BS Yediyurappa, leader of the BJP, who was sworn in as Chief Minister of Karnataka on 26 July for the second time during the term of its 15th Legislative Assembly and fourth time in his long political career, is known for not having staying power.

His first stint as Chief Minister lasted just one week. His second term was cut short by conviction and a stint in jail for corrupt practices. The people of Karnataka, disgusted with the shenanigans of their elected representatives, did not give a mandate to any of the recognised political parties in the 2018 Assembly election.

Nevertheless, the BJPappointed Governor, Vajubhai Vala, invited Yediyurappa to try and form the government. His third term as Chief Minister lasted exactly three days. His capacity to lure MLAs with lucre is without parallel. Recognising these talents, his party gave the green signal to Yeddyurappa, who changed the spelling of his name to its original Yediyurappa after poaching sufficient number of MLAs from the ruling Janata Dal (Secular)-Congress alliance and bringing down the government of HD Kumaraswamy, to have a try at it.

The BJP high command made an exception to its 75-year age bar for anyone to hold office in the case of Yediyurappa on account of his extraordinary “talents.” Like the prodigal son, Yediyurappa left the BJP for a brief spell and the party came a cropper in the subsequent election.
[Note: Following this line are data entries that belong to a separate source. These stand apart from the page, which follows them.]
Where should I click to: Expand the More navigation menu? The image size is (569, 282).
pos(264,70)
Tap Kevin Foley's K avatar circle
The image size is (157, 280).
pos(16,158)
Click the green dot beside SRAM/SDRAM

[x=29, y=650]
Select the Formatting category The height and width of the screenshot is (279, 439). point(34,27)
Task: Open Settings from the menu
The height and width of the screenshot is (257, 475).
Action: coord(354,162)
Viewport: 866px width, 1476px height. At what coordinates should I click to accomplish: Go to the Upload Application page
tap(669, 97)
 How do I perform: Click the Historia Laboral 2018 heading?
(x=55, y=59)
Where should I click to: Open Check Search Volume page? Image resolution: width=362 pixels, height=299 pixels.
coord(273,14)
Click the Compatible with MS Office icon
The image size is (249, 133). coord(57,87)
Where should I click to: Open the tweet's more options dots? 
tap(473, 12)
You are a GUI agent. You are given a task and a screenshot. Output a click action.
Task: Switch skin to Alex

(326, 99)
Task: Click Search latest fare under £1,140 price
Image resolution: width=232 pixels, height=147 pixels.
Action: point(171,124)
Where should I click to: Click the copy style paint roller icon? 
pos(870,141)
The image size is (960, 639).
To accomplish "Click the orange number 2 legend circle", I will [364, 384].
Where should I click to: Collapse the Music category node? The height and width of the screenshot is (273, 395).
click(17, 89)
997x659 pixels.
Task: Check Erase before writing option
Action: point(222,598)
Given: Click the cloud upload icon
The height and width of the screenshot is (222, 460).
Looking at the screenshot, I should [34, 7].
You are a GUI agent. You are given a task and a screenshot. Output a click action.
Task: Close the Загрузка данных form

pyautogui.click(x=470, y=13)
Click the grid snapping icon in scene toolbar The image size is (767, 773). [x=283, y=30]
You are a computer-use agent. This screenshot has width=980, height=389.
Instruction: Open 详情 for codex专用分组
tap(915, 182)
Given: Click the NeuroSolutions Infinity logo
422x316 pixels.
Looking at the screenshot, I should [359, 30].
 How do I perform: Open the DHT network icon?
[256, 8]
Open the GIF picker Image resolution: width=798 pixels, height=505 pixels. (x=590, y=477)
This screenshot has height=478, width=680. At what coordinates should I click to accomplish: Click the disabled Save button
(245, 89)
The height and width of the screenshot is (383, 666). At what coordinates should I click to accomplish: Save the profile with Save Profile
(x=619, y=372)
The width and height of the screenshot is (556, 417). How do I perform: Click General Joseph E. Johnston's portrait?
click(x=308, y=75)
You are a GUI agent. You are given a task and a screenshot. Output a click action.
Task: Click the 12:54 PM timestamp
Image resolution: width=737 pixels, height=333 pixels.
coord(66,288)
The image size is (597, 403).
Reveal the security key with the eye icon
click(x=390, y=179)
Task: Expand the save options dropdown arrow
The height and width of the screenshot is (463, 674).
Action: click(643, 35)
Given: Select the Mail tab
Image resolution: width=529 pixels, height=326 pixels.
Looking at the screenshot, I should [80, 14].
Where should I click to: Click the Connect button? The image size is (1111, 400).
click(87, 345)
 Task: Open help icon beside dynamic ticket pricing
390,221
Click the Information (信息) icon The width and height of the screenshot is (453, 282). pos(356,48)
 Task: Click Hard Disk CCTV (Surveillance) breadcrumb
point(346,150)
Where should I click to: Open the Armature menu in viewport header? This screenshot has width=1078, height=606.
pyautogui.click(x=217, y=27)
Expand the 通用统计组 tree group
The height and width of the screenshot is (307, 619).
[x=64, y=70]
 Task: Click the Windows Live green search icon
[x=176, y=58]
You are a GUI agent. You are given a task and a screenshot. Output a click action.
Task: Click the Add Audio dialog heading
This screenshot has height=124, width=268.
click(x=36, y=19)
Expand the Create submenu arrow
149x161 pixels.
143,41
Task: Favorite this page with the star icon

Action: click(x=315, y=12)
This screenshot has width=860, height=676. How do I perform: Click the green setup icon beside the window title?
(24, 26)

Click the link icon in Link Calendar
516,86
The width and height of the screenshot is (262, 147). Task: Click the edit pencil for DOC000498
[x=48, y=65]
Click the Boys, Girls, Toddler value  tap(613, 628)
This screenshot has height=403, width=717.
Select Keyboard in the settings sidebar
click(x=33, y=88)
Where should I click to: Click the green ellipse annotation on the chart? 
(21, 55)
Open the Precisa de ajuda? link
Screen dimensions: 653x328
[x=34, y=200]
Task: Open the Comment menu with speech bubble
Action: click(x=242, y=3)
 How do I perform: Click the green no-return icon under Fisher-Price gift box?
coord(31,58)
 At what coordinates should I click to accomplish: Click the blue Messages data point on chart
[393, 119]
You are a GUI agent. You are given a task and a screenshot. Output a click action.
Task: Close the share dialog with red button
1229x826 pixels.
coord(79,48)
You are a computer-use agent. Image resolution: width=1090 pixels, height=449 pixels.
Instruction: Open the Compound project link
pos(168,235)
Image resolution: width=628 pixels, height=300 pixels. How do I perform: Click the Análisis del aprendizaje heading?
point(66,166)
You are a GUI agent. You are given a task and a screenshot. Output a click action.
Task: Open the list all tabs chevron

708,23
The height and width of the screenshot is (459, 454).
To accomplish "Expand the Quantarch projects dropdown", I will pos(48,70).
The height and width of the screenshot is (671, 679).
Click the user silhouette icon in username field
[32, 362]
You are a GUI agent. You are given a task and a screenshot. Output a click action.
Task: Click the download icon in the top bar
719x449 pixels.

The party later rolled out the red carpet for him.

It is a sad reflection of the prevailing atmosphere in Bengaluru that none of the poached MLAs tucked away in five-star luxury in Mumbai, on whose strength Yediyurappa staked claim to form his fourth ministry, was allowed to attend Friday’s Raj Bhavan swearing-in ceremony for fear of their going back to their respective parties. If Yediyurappa were to fulfil all the promises made to the defecting MLAs, there would be nothing of the cake left for the loyal BJP MLAs to share and some may revolt.

A few of the Congress and the JD(S) MLAs who escaped Yediyurappa’s dragnet have already started knocking at his doors and he is going to find the gathering rush difficult to cope with. Kumaraswamy himself is toying with the idea of aligning with the BJP, leaving the Congress high and dry. While the national leadership of the BJP had no option but to allow Yediyurappa to form the Government, Governor Vala’s decision to give a man who had failed to prove his majority another chance is rather unusual.

Three of the rebel MLAs who are in the list of Yediyurappa’s supporters have already been disqualified by the Speaker of the Assembly and the fate of the remaining 12 hangs on a slender thread. Dissolution of the Assembly and fresh election alone will restore political stability in Karnataka.